Collected data entries
-=-=-=-=-

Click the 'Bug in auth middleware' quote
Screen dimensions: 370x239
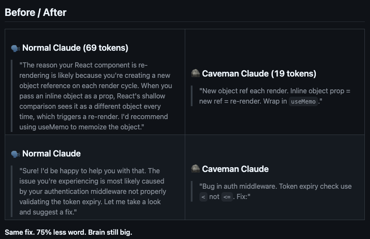click(275, 191)
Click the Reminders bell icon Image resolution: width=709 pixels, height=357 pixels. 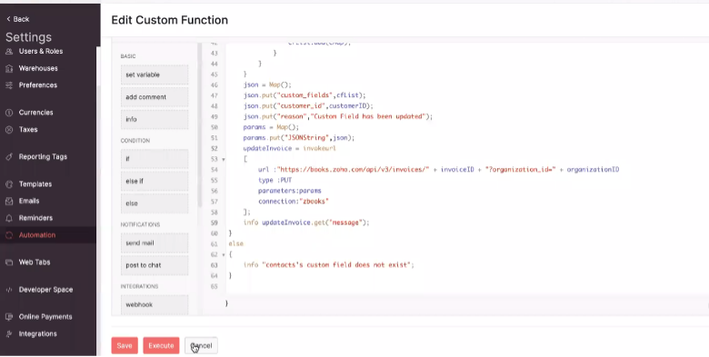pyautogui.click(x=9, y=218)
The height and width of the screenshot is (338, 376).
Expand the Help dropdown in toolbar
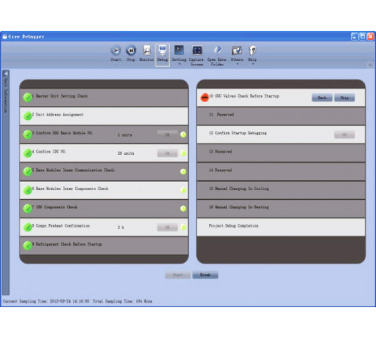coord(253,64)
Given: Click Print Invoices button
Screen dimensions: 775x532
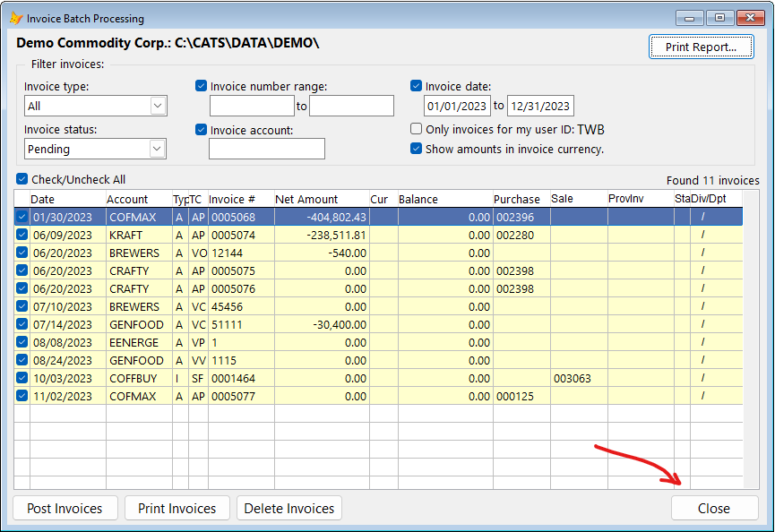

-=-=-=-=-

** REQUIREMENT **
A word-for-word copy is needed of the lines from the line holding "The height and" through the end of the records, both included, excluding every picture.

** RESULT OF THE TASK **
The height and width of the screenshot is (338, 376).
Expand the Help dropdown in toolbar
coord(253,64)
Given: Click Print Invoices button
Screen dimensions: 775x532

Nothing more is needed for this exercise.